Exercise
Please transcribe only the lines between the one containing "At what coordinates should I click to accomplish: Click the" and the end of the records, both ends included, exactly as written; skip every picture.

Extracted data
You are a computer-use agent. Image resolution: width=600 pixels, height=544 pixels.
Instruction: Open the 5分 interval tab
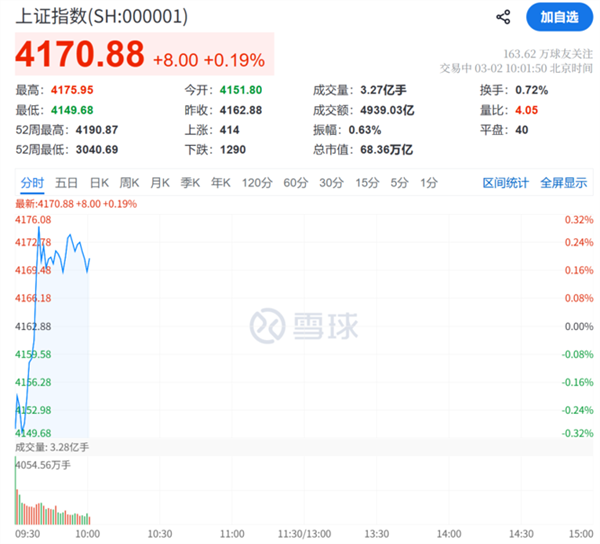[400, 183]
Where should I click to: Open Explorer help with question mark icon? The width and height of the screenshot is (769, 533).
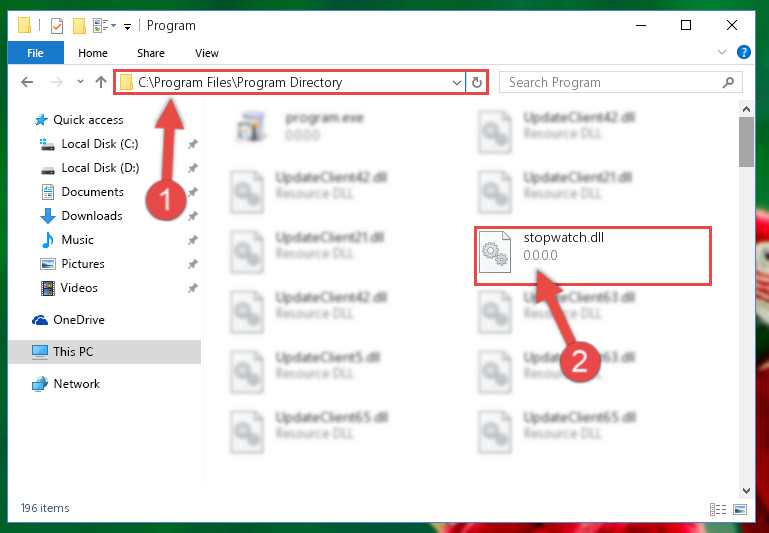click(x=743, y=52)
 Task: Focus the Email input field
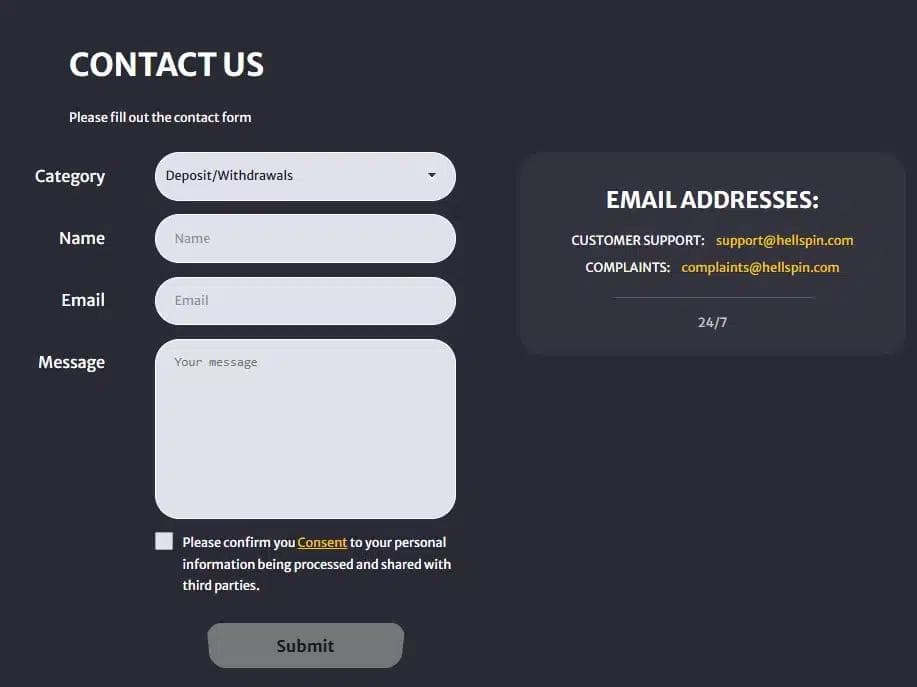click(x=305, y=300)
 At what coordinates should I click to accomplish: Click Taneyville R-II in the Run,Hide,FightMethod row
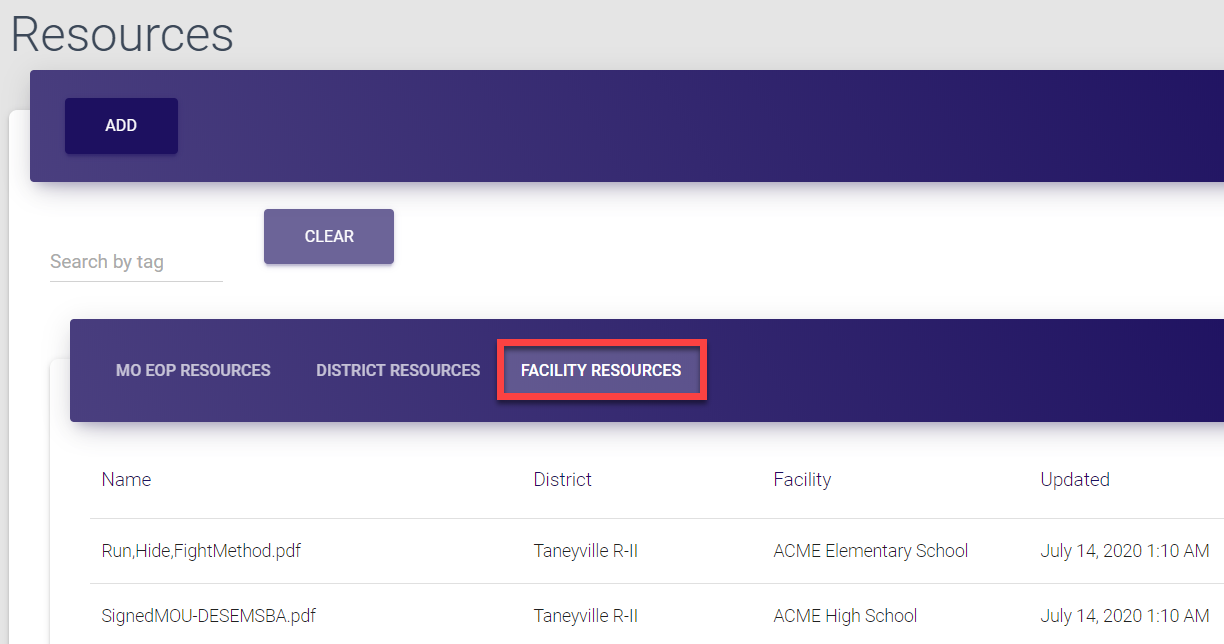click(x=585, y=551)
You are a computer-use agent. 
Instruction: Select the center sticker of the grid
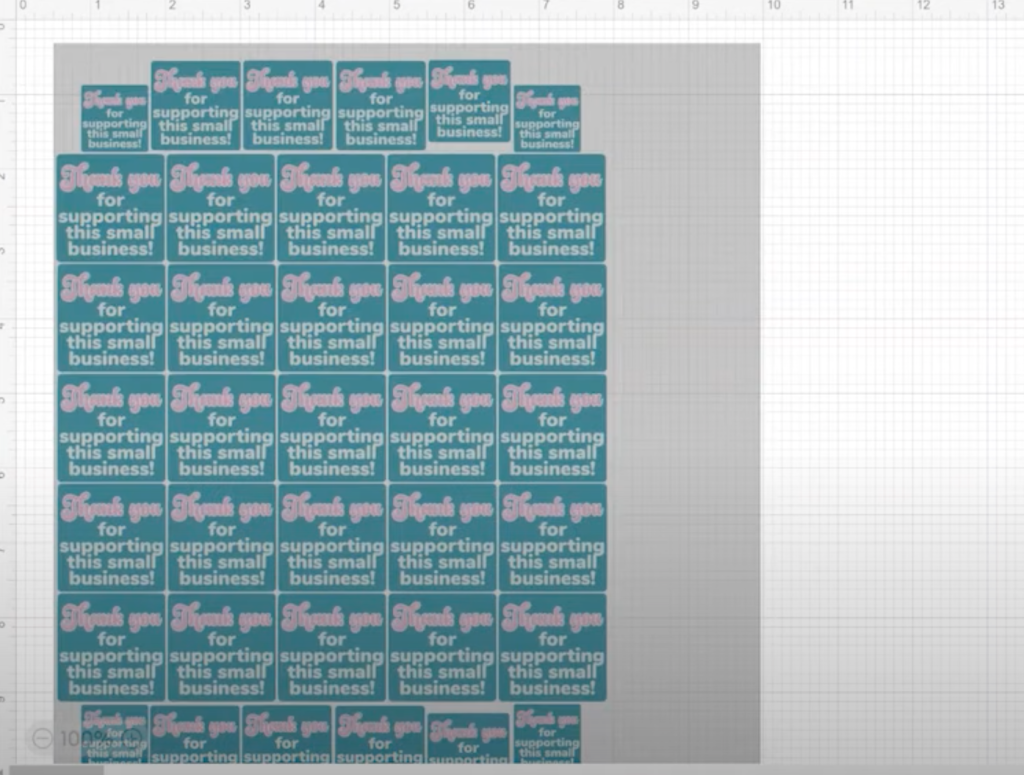(331, 428)
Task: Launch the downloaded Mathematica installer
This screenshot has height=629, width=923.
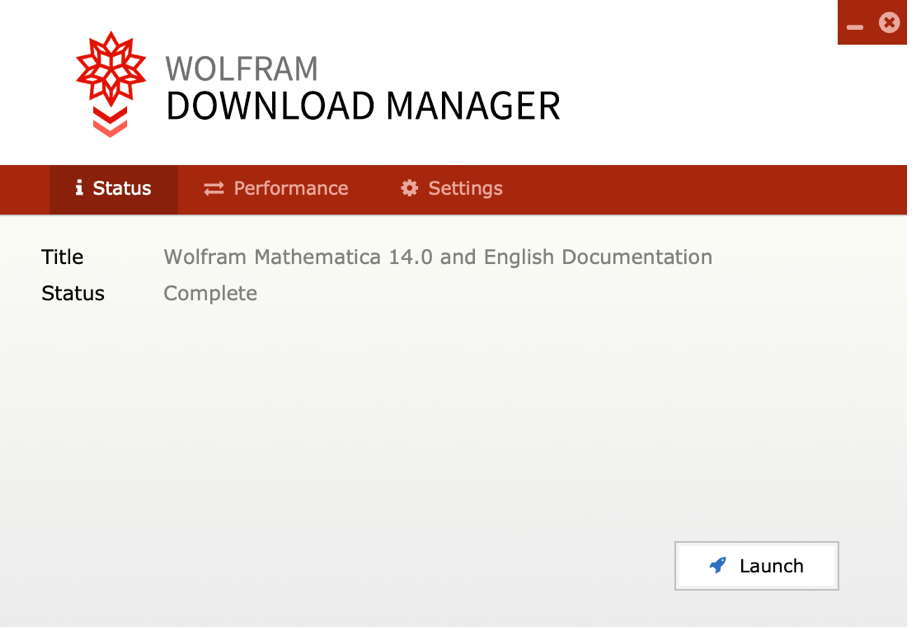Action: pos(756,566)
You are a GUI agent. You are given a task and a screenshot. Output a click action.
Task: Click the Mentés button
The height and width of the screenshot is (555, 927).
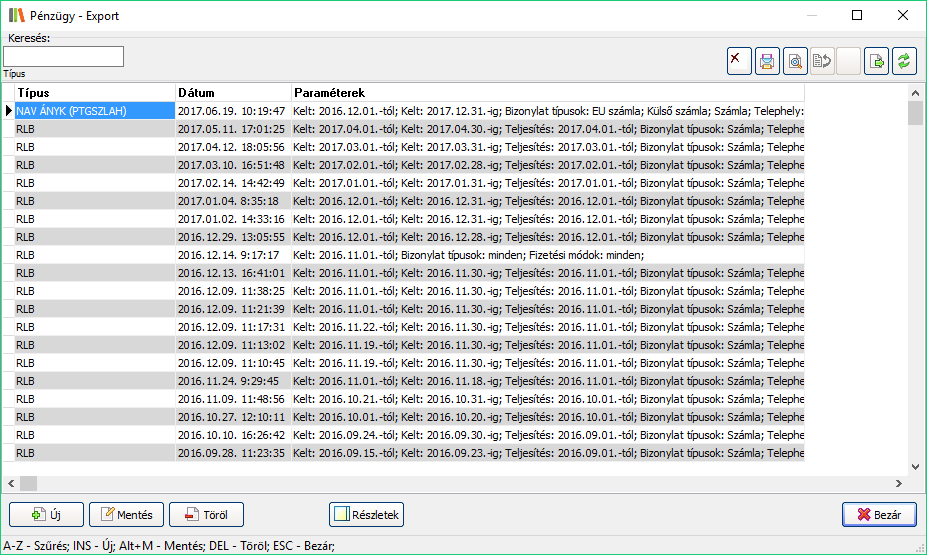coord(126,515)
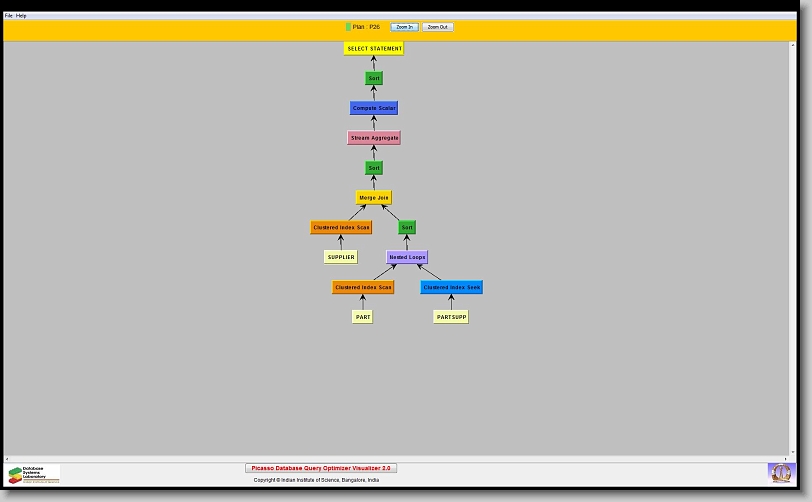
Task: Open the File menu
Action: pos(9,16)
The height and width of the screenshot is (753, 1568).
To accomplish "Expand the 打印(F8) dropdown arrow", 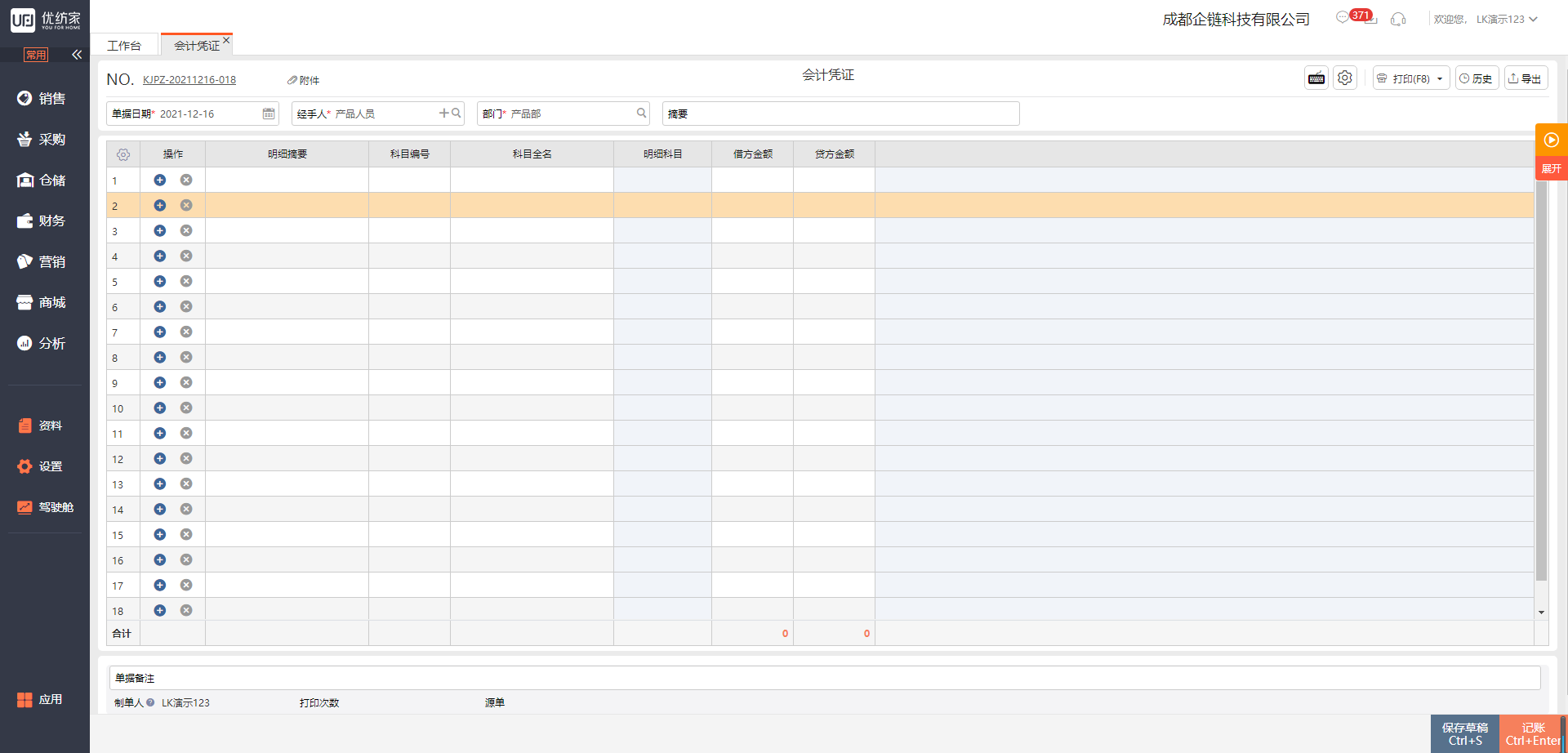I will pyautogui.click(x=1440, y=79).
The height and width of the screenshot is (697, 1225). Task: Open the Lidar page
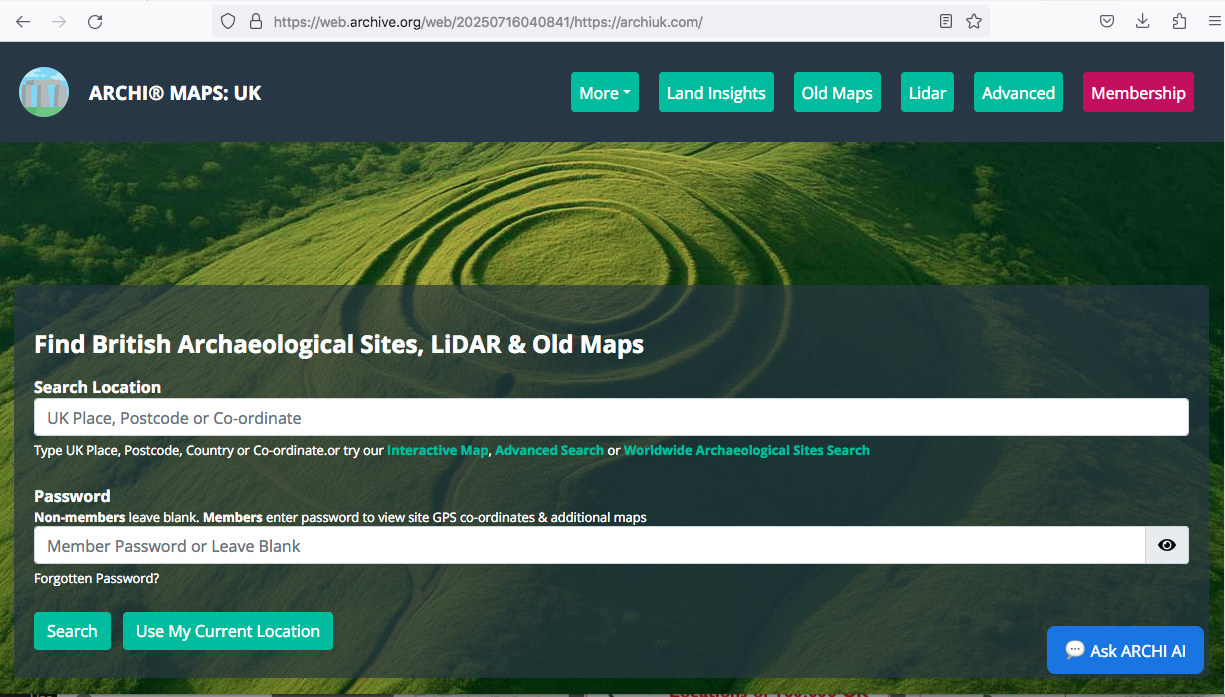(927, 93)
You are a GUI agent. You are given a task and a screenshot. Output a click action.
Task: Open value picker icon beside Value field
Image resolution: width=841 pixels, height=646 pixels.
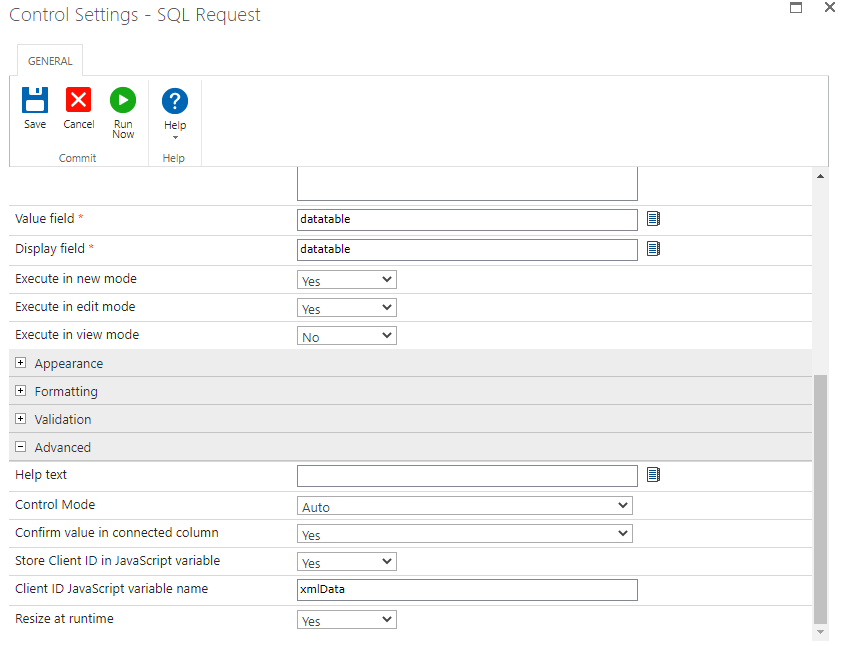(653, 219)
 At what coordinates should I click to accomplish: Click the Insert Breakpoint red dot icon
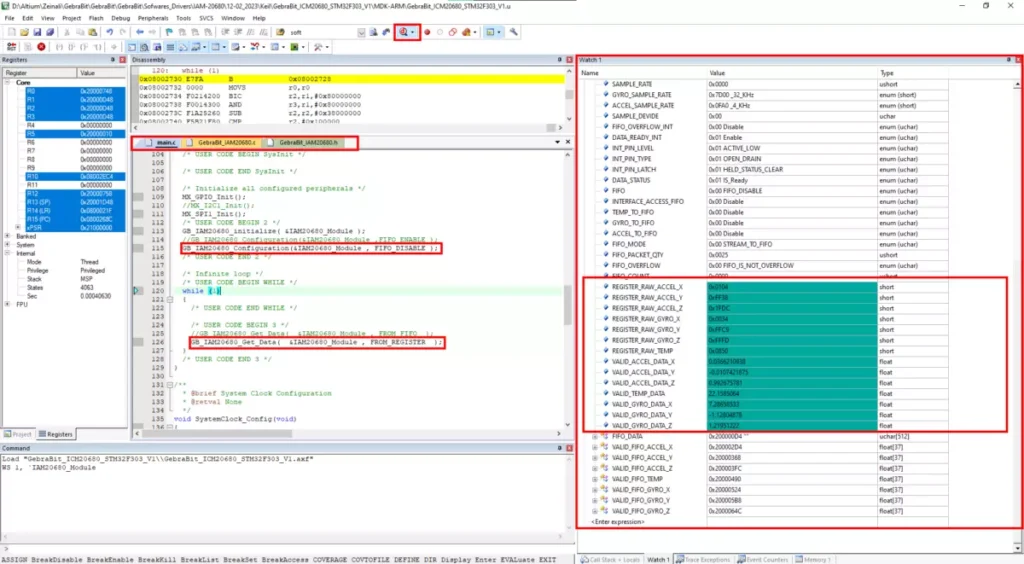click(x=427, y=32)
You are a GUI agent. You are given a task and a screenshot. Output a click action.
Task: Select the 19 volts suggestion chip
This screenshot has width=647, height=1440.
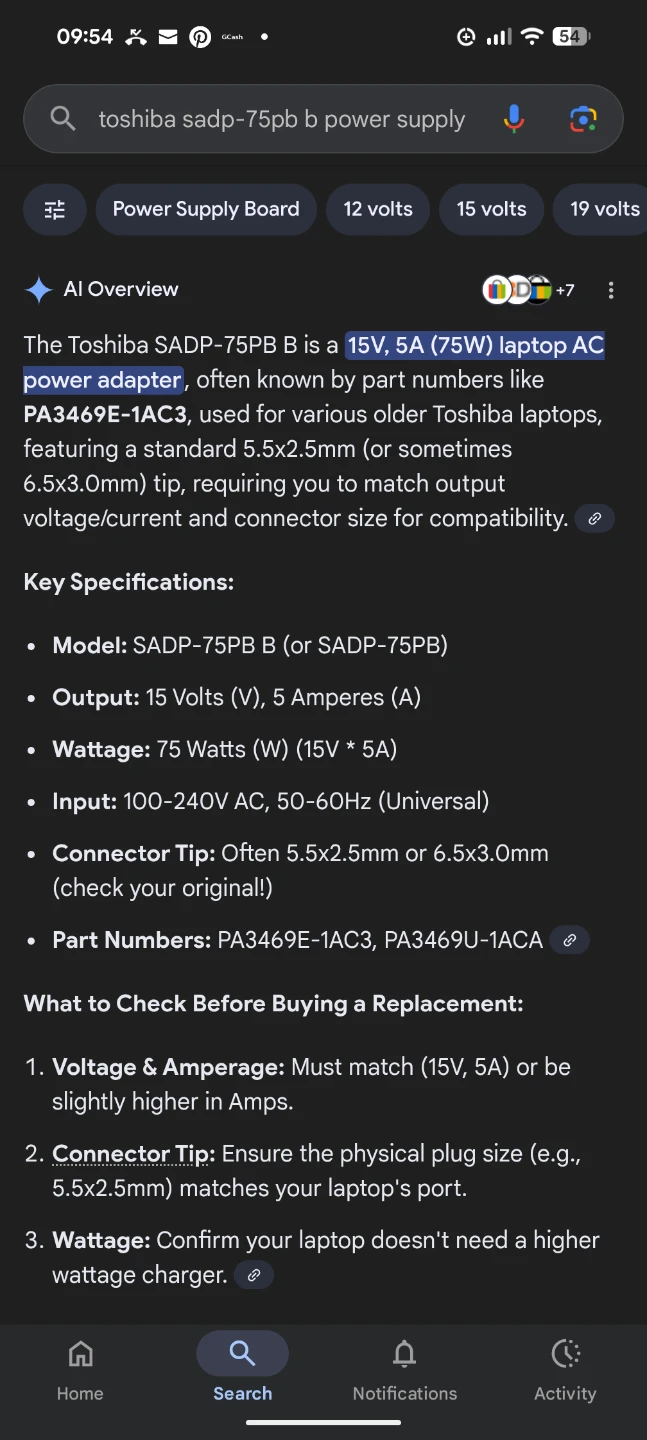point(604,209)
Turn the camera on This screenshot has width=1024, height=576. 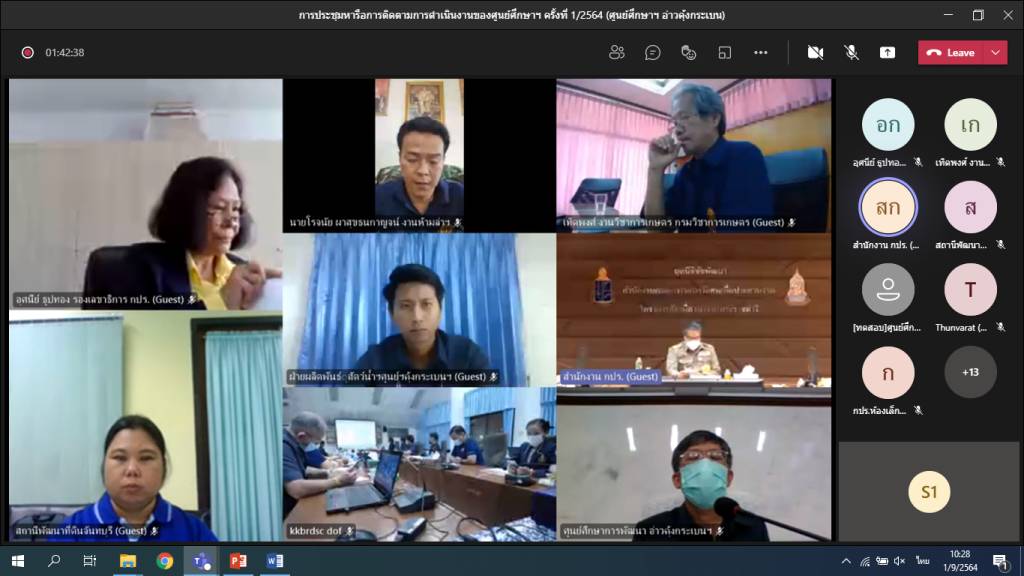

Exercise response
 At what coordinates should I click to accomplish: Click the Insert Breakpoint red dot icon
click(x=427, y=32)
You are a GUI agent. You are given a task and a screenshot. Output a click action.
Task: Select the 19 volts suggestion chip
This screenshot has width=647, height=1440.
point(604,209)
Turn the camera on This screenshot has width=1024, height=576. 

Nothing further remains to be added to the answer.